What is asked: Find each line in the items below that contains the string "width" and copy those lines.

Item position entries
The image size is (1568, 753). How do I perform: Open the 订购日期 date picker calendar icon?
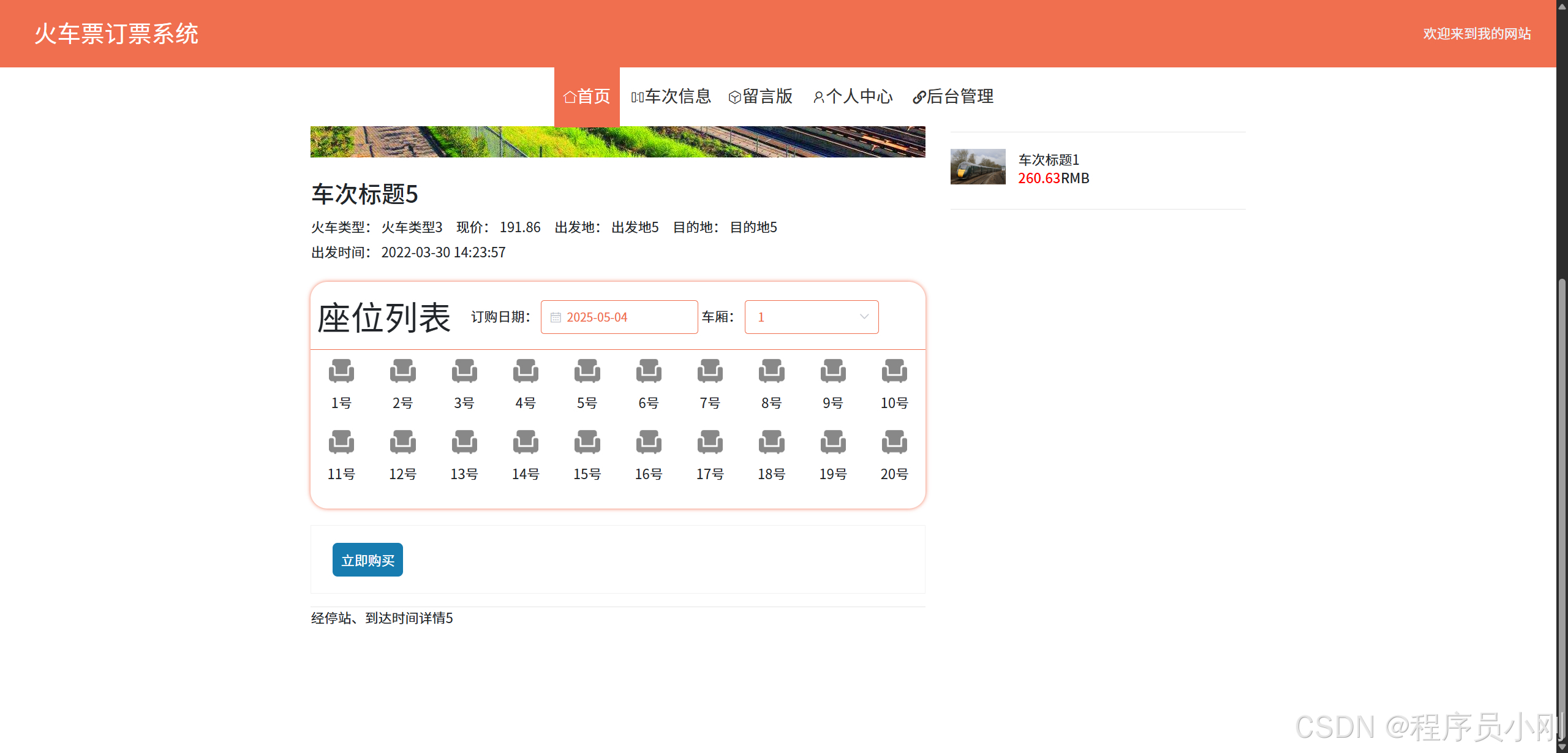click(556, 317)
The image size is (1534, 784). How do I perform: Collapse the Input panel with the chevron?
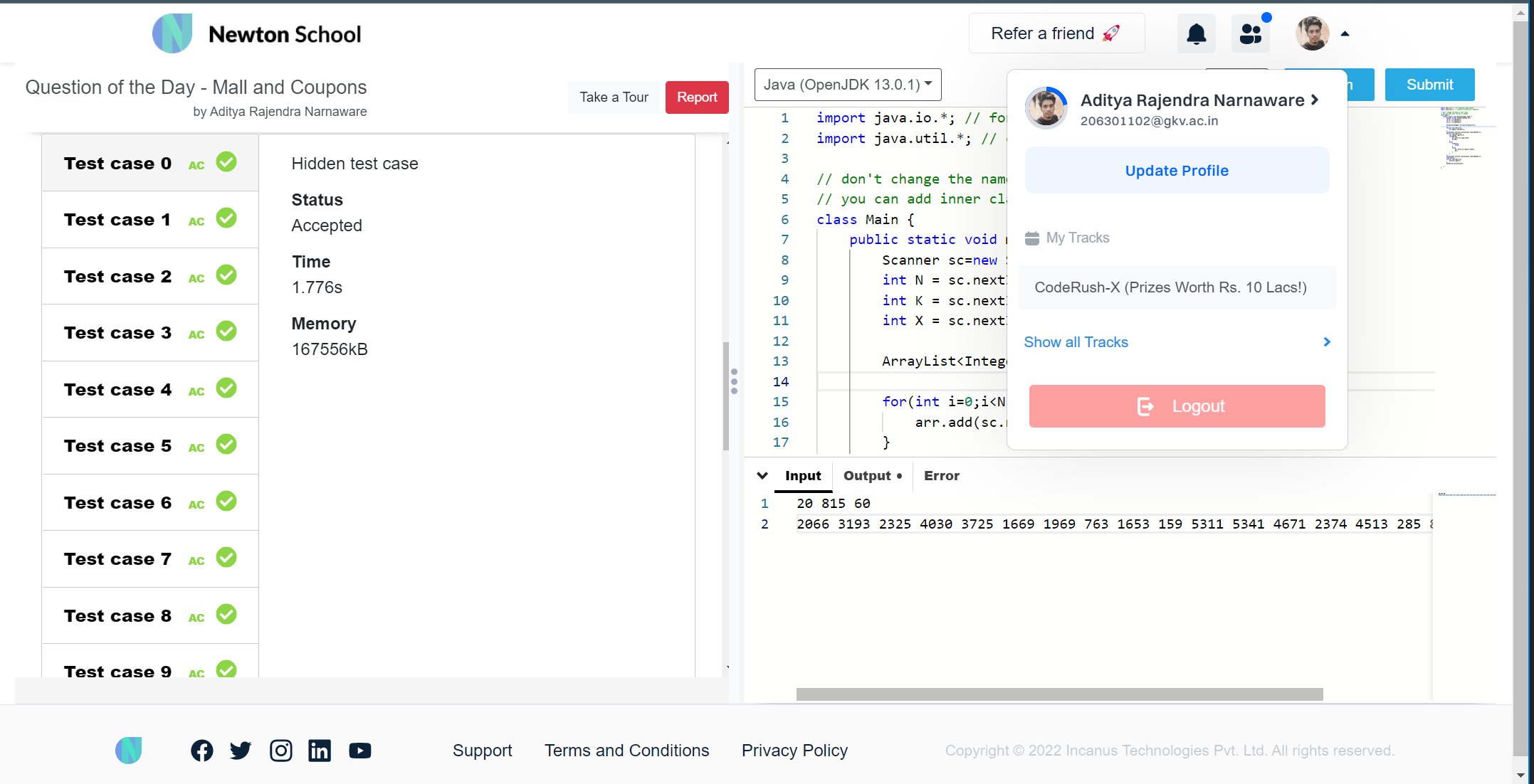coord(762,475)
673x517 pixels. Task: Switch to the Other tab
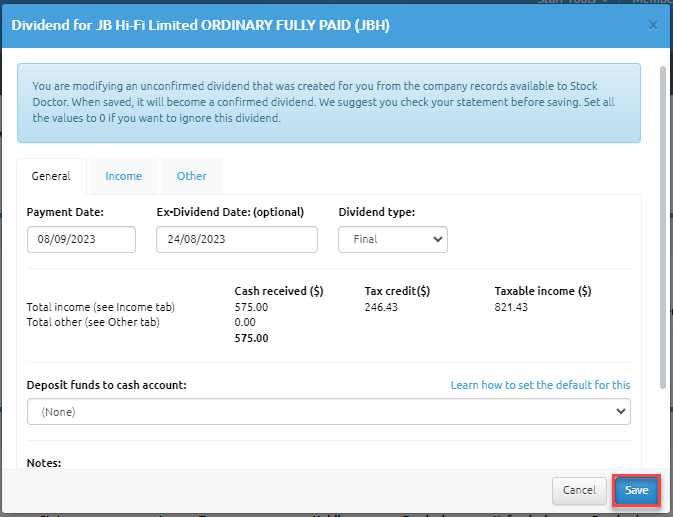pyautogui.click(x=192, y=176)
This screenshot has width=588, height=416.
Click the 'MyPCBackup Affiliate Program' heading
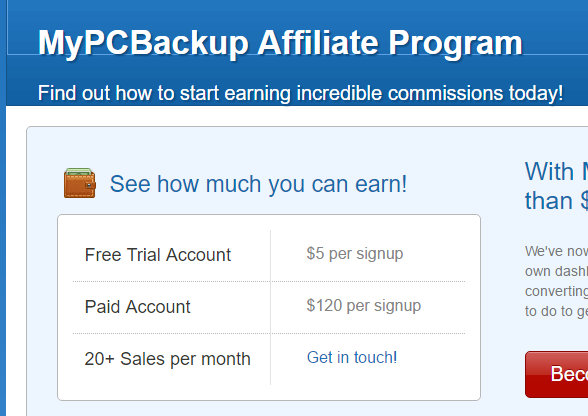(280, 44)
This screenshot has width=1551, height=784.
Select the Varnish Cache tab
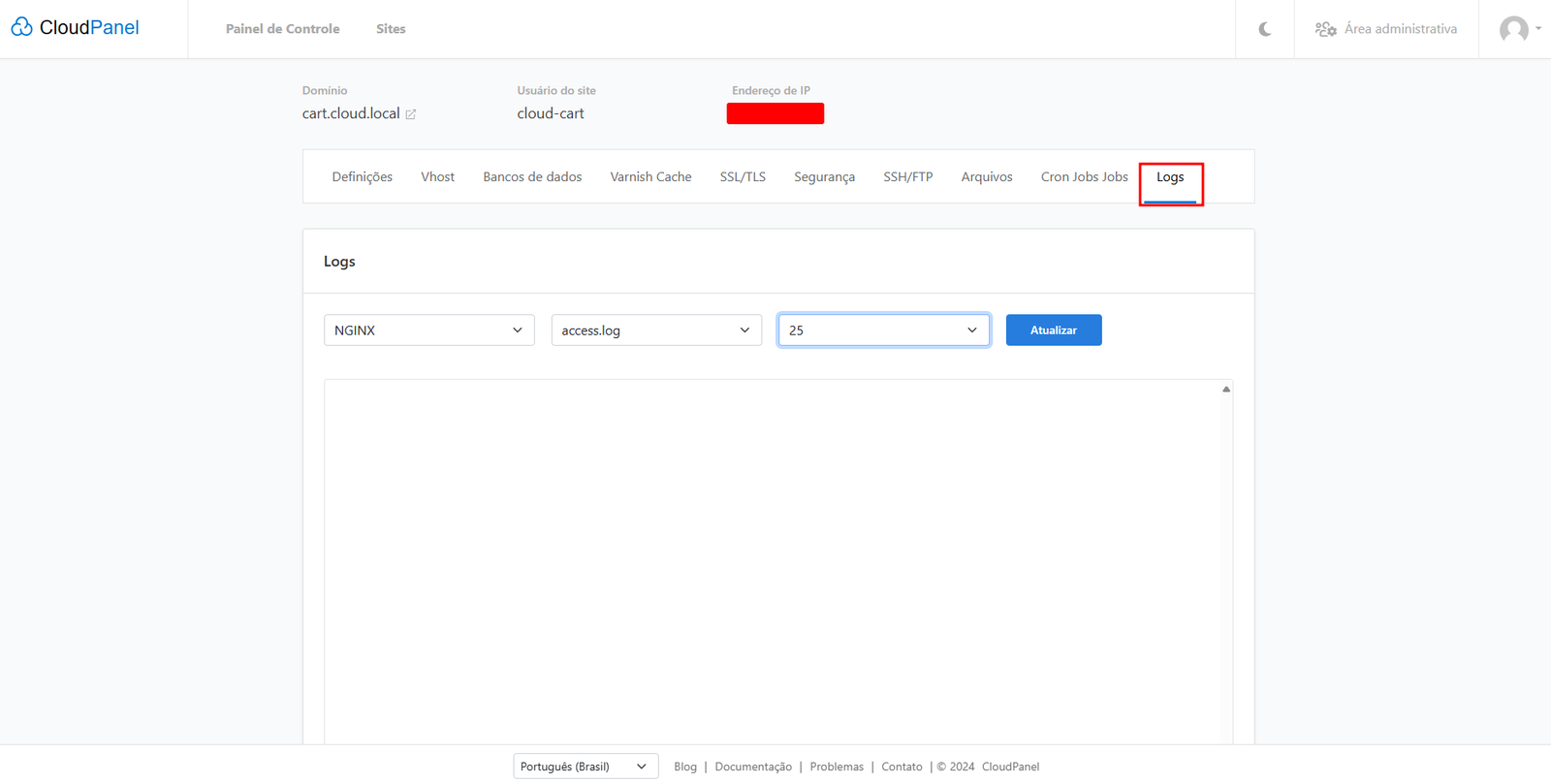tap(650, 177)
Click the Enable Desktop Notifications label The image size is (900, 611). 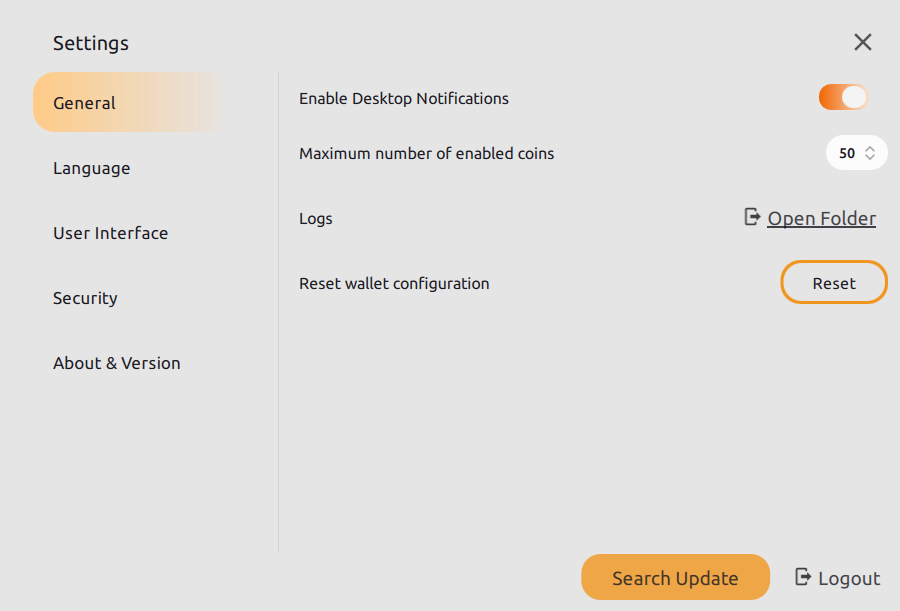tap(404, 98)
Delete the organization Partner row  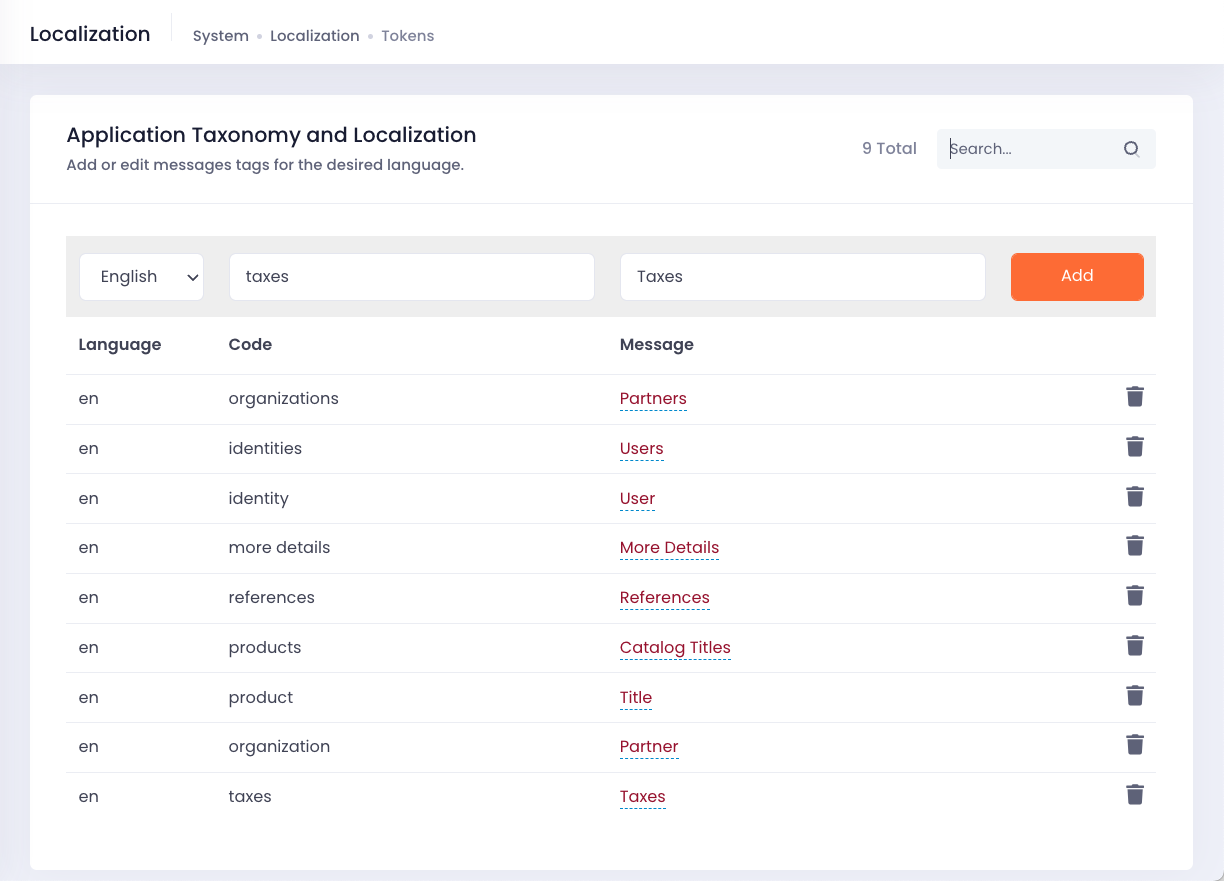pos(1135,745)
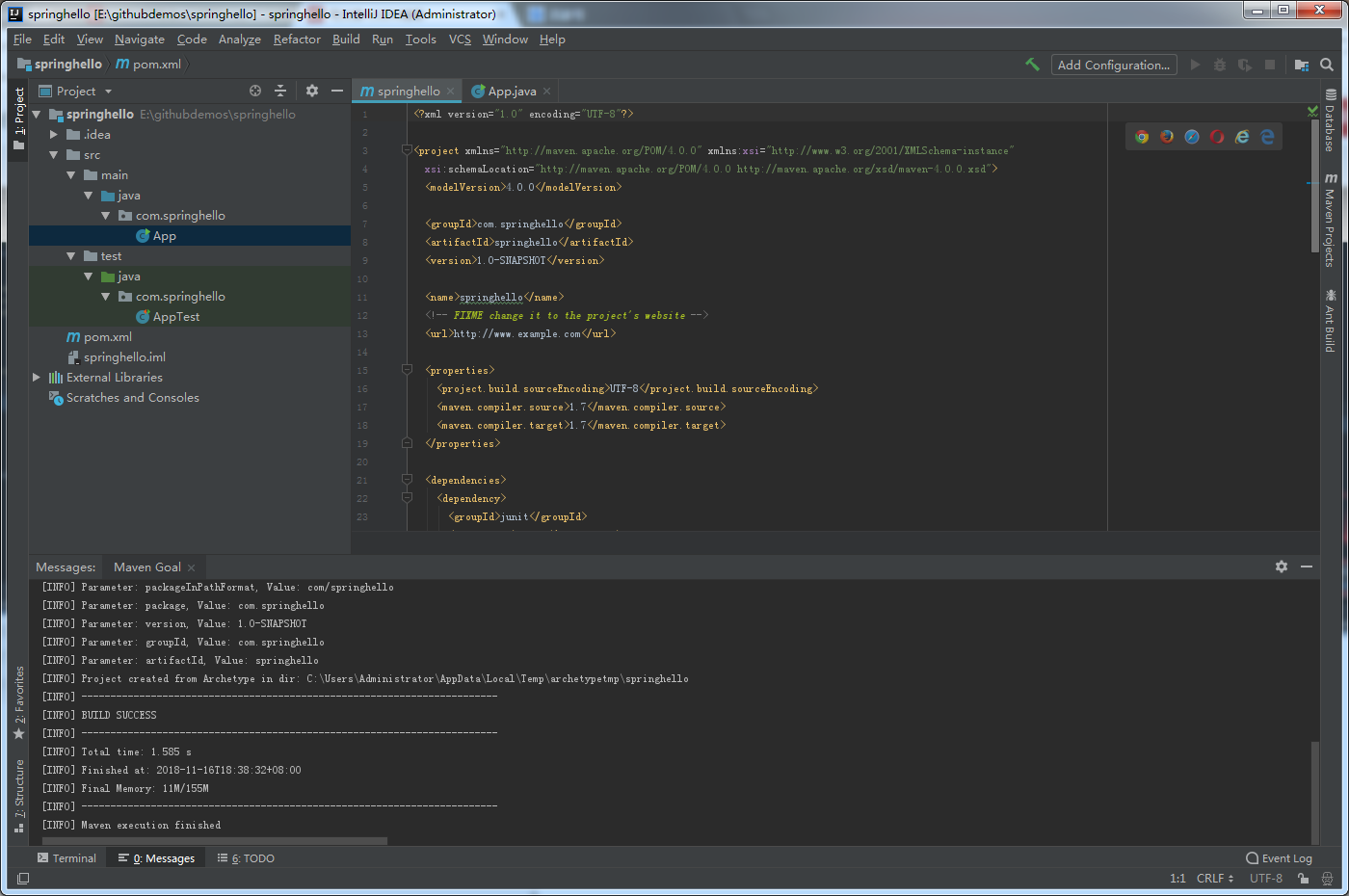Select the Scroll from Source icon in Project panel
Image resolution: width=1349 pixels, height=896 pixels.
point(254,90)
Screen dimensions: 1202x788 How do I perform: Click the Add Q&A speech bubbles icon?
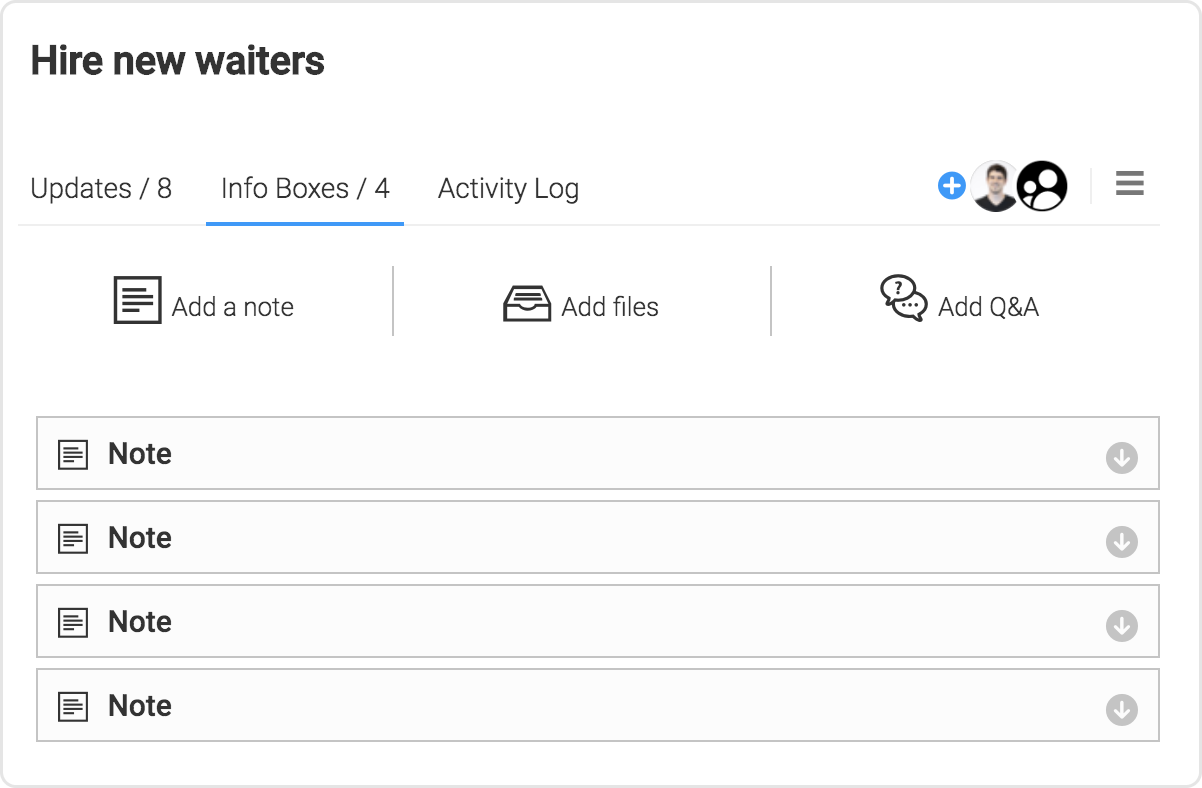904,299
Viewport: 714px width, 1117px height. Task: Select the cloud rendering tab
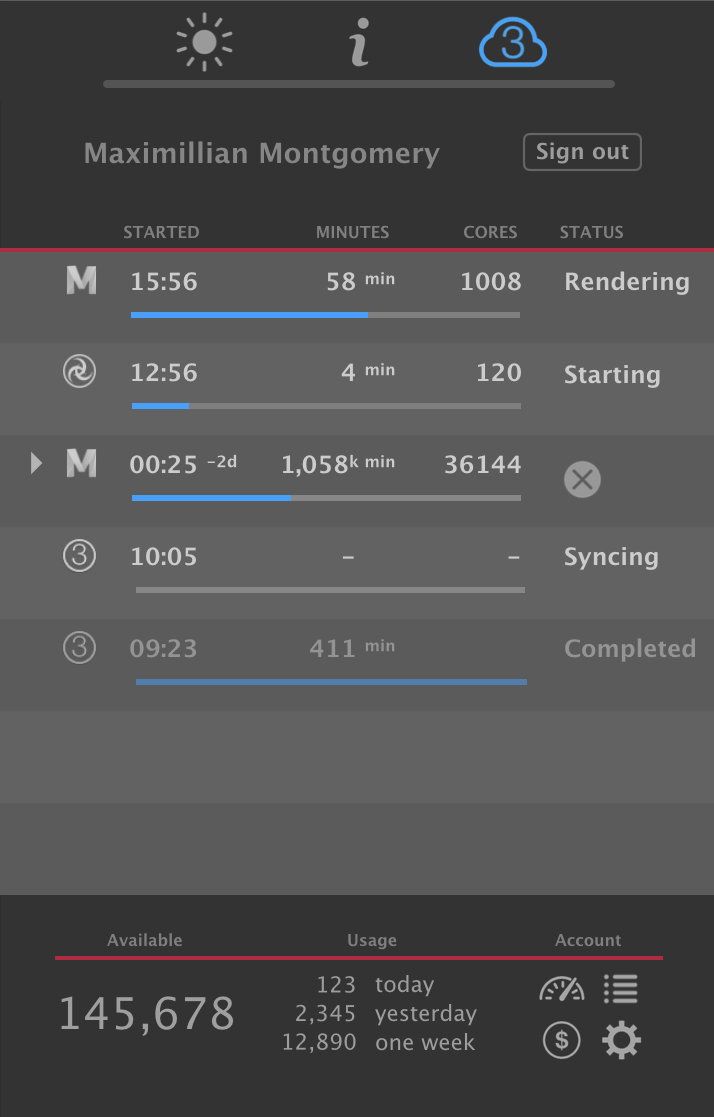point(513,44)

Exercise answer:
This screenshot has width=588, height=416.
This screenshot has width=1551, height=784.
Image resolution: width=1349 pixels, height=896 pixels.
Viewport: 714px width, 1117px height. Task: Select the cloud rendering tab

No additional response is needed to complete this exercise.